How to avoid fakeouts:
- Wait for candle close: Prices often temporarily break out during the session but return, so wait until the candle closes.
- Confirm volume: Real breakouts should be accompanied by volume increase.
- Wait for retest: After a breakout, waiting for price to return to previous resistance/support for confirmation (retest) before entering is safer.
- Check multiple timeframes: Verify if a breakout on a smaller timeframe is also meaningful on a larger timeframe.
Criteria for Judging Support/Resistance Strength
Not all support and resistance levels carry equal weight. The following factors determine the strength of support/resistance:
1. Number of Touches
The more times price reacts at that level, the stronger it is. A support level that bounced five times is stronger than one that bounced twice. However, remember that if tested too many times, it may eventually break.
2. Recency
Recently formed support/resistance is generally more valid than old ones because market participants' memory is fresh. However, support/resistance that has held for years carries very strong significance in itself.
3. Volume
The higher the volume traded at that price level, the stronger the support/resistance. This is because many participants have stakes there.
4. Timeframe
Support/resistance identified on daily charts is stronger than those on 1-hour charts. Support/resistance identified on weekly or monthly charts are key price levels that determine major market trends.
5. Round Numbers
Psychological price levels ($10,000, $50,000, etc.) receive additional strength.

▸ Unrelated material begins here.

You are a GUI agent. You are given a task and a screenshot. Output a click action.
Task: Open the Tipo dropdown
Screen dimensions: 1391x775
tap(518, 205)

Practical Tips for Support/Resistance in Cryptocurrency Markets
Differences Between Major Coins and Altcoins
Support/resistance analysis is more reliable for coins with abundant volume like Bitcoin and Ethereum. In contrast, smaller altcoins may easily break through support/resistance due to insufficient liquidity.
Relationship with Bitcoin Dominance
When analyzing altcoin support/resistance, Bitcoin's movement must also be considered. When Bitcoin breaks below major support, altcoin support levels often collapse together.
Trading Strategies at Support/Resistance Zones
- Bounce Trading: Buy when reversal candlestick patterns appear near support, sell when reversal patterns appear near resistance.
- Breakout Trading: Buy when resistance breaks with volume, sell when support breaks.
- Stop-Loss Placement: When buying at support, place stop-loss slightly below support; when selling at resistance, place stop-loss slightly above resistance.
Think in Terms of Zones, Not Exact Prices
As emphasized earlier, support and resistance are zones within a range, not exact prices. When we say "Bitcoin $50,000 support," it may mean a zone roughly between $49,500-$50,500. It's more realistic to approach with zones rather than placing orders at exact prices.
Summary
Support and resistance are the foundation of technical analysis. Understanding these two concepts allows you to identify key price levels where prices are likely to react, and based on this, establish rationale for entries, exits, and stop-losses.
Key takeaways:
- Support is the floor where buying pressure gathers; resistance is the ceiling where selling pressure gathers.
- Always watch for role reversal. Broken support becomes resistance; broken resistance becomes support.
- When breaking out, check volume and candle close to filter out fakeouts.
- Number of touches, volume, and timeframe determine support/resistance strength.
- Approach as "zones," not precise "lines."